Dataset records:
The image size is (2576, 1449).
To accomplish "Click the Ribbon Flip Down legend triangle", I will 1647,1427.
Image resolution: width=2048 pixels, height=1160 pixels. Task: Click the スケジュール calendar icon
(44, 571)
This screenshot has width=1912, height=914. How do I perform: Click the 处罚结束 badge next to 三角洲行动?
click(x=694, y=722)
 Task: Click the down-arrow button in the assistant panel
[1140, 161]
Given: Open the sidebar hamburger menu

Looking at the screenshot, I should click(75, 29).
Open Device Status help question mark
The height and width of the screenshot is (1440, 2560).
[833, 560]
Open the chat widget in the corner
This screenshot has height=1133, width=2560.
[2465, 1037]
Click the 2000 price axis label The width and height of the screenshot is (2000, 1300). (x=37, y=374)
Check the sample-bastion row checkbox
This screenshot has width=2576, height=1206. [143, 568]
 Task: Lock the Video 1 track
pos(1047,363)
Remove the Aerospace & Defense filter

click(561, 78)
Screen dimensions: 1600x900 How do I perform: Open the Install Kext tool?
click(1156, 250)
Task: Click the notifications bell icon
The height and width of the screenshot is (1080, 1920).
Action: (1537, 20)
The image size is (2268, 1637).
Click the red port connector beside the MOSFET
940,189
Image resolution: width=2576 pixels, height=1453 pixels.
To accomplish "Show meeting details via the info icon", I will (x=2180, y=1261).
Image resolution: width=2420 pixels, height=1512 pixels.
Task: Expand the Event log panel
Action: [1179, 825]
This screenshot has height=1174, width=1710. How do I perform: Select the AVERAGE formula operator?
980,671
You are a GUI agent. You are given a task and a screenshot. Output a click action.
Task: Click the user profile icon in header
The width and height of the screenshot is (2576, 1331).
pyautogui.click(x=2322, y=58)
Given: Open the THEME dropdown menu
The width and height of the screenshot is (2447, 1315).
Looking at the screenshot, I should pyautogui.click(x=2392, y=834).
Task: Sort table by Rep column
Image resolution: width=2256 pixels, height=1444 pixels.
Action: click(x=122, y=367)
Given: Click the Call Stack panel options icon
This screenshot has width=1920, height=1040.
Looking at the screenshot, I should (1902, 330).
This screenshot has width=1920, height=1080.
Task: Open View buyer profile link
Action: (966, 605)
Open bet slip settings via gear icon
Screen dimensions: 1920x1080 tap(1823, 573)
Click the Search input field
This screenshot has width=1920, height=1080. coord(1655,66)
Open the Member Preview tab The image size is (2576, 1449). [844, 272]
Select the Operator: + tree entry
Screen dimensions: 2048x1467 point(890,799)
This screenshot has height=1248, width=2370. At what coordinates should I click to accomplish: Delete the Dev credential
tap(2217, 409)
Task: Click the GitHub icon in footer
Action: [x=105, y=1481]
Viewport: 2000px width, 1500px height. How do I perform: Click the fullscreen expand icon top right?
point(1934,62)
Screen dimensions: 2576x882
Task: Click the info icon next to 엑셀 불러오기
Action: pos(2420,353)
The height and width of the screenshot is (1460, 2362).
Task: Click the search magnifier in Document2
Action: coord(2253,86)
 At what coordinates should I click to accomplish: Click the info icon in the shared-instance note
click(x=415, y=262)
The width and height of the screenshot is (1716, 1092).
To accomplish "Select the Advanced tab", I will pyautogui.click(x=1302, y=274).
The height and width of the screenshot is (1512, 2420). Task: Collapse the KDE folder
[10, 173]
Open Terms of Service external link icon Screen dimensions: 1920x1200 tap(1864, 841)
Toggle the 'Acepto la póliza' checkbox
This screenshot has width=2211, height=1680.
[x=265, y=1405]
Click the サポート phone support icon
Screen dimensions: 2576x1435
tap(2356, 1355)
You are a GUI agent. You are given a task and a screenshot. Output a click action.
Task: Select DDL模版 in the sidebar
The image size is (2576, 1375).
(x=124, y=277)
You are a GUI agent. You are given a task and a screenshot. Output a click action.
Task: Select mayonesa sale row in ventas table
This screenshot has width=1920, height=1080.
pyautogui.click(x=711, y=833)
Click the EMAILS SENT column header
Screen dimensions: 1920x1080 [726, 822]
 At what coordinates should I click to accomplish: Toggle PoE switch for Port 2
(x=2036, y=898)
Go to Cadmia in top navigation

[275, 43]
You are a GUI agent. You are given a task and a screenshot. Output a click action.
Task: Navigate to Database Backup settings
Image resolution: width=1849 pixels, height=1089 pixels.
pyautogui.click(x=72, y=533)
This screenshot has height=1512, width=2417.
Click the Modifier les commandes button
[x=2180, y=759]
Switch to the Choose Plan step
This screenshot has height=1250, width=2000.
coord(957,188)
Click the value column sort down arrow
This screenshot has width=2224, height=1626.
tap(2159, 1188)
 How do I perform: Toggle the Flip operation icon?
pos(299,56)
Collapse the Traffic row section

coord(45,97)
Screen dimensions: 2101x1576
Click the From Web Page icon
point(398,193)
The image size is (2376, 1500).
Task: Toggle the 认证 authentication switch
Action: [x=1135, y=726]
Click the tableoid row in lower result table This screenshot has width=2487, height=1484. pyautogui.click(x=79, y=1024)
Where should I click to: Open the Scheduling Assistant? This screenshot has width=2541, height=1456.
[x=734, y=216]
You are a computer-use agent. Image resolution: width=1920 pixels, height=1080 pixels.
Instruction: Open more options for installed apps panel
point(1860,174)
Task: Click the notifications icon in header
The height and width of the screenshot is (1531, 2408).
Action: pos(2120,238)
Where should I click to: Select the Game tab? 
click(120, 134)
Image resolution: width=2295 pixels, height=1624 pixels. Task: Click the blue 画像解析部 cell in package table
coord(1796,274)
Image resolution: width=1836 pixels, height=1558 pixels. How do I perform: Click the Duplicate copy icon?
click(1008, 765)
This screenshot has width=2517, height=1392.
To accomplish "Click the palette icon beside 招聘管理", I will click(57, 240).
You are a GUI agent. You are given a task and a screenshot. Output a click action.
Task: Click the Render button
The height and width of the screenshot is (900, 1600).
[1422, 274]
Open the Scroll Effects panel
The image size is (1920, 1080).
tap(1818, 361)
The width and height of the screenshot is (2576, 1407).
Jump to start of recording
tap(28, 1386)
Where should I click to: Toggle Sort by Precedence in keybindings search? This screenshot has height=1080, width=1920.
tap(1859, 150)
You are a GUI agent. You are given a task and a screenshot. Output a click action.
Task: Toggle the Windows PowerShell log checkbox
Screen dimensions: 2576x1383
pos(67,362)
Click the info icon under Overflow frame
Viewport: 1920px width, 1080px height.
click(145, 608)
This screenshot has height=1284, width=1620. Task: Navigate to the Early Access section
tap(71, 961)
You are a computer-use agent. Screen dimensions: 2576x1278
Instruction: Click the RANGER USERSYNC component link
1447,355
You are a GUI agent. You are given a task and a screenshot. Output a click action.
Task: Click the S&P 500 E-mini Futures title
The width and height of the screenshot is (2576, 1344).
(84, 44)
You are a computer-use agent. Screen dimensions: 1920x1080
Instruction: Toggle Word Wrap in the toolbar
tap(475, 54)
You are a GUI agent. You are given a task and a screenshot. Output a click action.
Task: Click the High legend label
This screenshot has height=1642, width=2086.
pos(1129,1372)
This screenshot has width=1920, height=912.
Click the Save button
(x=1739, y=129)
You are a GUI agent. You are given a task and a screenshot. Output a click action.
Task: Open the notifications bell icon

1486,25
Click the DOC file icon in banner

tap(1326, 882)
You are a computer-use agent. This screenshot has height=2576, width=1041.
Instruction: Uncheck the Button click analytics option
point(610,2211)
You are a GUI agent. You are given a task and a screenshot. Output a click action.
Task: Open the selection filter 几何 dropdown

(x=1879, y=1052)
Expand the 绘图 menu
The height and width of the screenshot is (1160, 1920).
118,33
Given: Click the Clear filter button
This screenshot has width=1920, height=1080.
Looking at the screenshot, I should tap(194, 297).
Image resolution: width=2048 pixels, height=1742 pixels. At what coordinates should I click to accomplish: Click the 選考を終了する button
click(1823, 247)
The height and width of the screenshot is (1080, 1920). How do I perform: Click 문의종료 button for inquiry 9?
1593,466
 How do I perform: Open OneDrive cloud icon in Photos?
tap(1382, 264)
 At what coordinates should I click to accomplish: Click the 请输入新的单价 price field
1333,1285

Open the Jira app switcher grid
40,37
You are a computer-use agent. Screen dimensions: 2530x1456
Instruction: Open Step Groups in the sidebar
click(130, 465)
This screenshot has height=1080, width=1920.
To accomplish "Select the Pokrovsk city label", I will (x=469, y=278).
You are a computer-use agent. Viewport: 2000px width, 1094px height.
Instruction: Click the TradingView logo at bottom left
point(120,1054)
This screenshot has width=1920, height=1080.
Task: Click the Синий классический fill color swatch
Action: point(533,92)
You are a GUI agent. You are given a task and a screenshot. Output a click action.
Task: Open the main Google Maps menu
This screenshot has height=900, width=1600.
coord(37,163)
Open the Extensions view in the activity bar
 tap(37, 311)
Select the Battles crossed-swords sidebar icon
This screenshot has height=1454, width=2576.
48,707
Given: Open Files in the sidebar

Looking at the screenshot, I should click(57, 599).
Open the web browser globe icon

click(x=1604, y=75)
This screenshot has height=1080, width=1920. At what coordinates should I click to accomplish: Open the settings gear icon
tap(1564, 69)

◆ Exercise: Please copy each line of the records above that holds the word "computer".

◆ Solution to this problem:
You are a computer-use agent. Image resolution: width=1920 pixels, height=1080 pixels.
You are a computer-use agent. Screen dimensions: 2576x1278
You are a computer-use agent. Screen dimensions: 1920x1080
You are a computer-use agent. This screenshot has height=2576, width=1041.
You are a computer-use agent. Screen dimensions: 2530x1456
You are a computer-use agent. Viewport: 2000px width, 1094px height.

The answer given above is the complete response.